晏清怔了怔,心里泛起了一种难言的情绪。她抿了抿唇,道:“没有。”
程月喜上眉梢,追问道:“也没有心上人?”
“这……”晏清面露难色,纠结片刻后选择了搪塞,“我不知道,你届时自己问他们吧。
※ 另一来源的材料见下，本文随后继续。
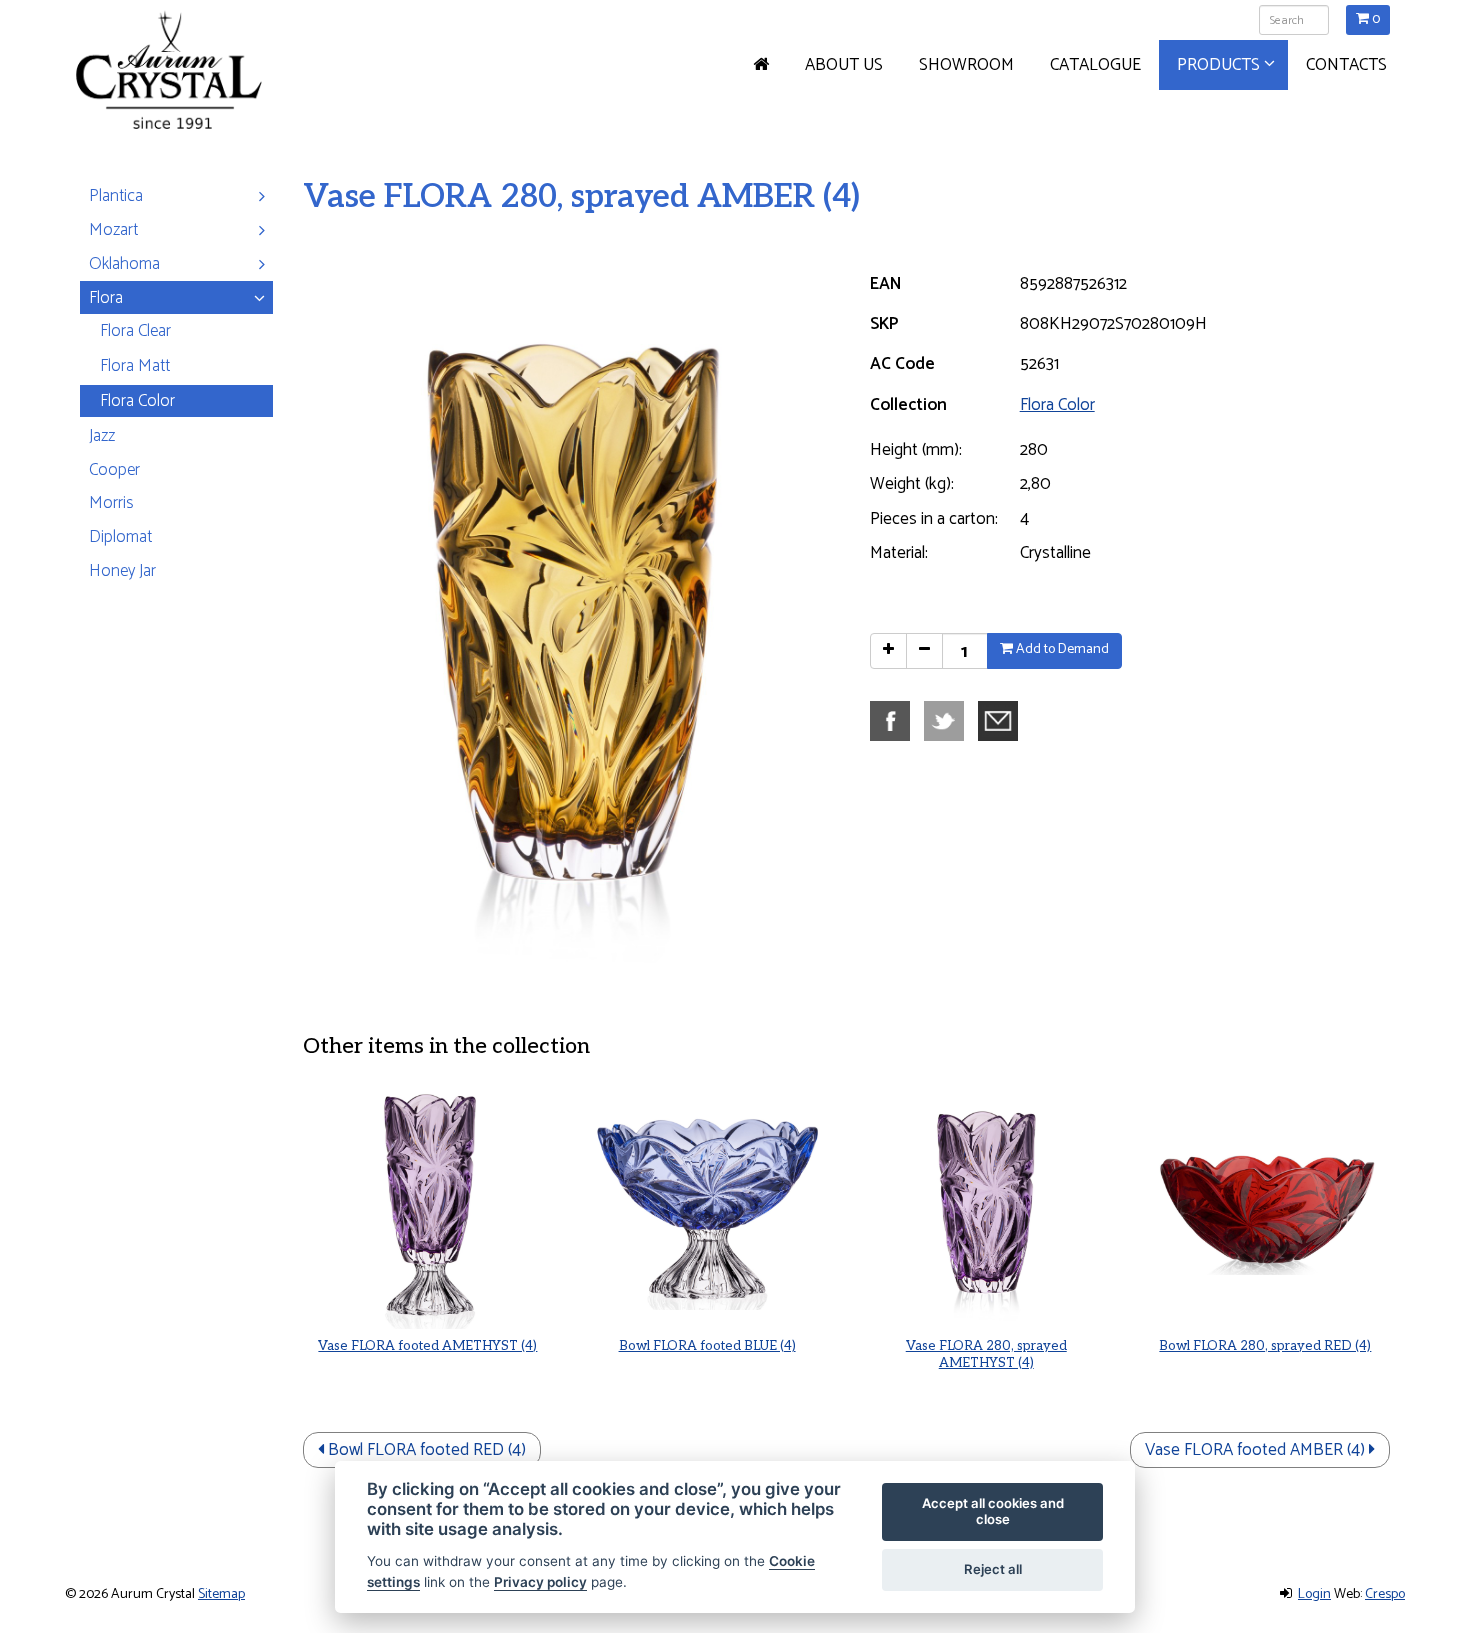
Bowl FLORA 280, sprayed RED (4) (1265, 1346)
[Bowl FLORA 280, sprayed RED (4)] (1265, 1204)
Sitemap (221, 1594)
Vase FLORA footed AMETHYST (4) (427, 1346)
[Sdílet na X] (949, 720)
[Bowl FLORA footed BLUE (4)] (706, 1204)
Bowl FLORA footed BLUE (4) (707, 1346)
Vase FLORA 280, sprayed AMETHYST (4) (986, 1354)
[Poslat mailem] (1003, 720)
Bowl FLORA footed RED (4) (425, 1450)
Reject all (993, 1569)
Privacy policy (540, 1582)
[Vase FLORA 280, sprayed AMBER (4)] (567, 614)
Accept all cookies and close (993, 1511)
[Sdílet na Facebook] (895, 720)
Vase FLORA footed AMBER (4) (1257, 1450)
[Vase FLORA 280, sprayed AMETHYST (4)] (986, 1204)
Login (1314, 1594)
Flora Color (1057, 405)
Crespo (1385, 1594)
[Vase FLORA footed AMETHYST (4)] (427, 1204)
”
这毕竟是他们的事,她不能替他们回答。
……
这天傍晚,程月的父亲背着满满一筐草药回来了。
晏清尝试着向他打探麟游的消息,但还是以失败告终,这让她很沮丧。
但更令她沮丧的还在后面——
她习惯了锦衣玉食,衣来伸手、饭来张口的日子,如今在这穷乡僻壤,居住条件简陋,饭菜清汤寡水,还没有人伺候,事事都得亲力亲为,这对她来说简直是种折磨。
但她知道,她现在能得片瓦栖身已是不易,不应该再抱怨什么,她只能强行把苦楚咽下。
熄灯后,她躺上硬邦邦的小床,脑海中不由自主地浮现出了一些不愉快的记忆——
时而是蒙面刺客挥舞着大刀,气势汹汹朝她扑来。
时而是碧蓝张开双臂挡在她面前,失声叫道:“殿下快走!”
时而又是谢璟和谢韶面无生气地躺在床上……
泪水止不住地涌流,打湿了枕头。
晏清蜷缩在小床上,努力安慰自己:他们一定会没事的,明天就能回家了,明天一切都会好起来的……
……
或许是晏清的祈祷起了作用,翌日一早,她刚顶着两个大黑眼圈走出房门,便被程月告知,其中一个郎君醒了。
晏清惊喜不已,连忙跑进了安置兄弟二人的厢房。
俊美的年轻郎君正靠在床头,面上较昨日多了几分血色。
由于兄弟两人都已换上了程父的粗布衣裳,晏清一时分不清这究竟是谢韶还是谢璟,但无论是谁,都是她喜闻乐见的。她发自肺腑地笑了起来,眼中却滚出了泪水,竟是喜极而泣了。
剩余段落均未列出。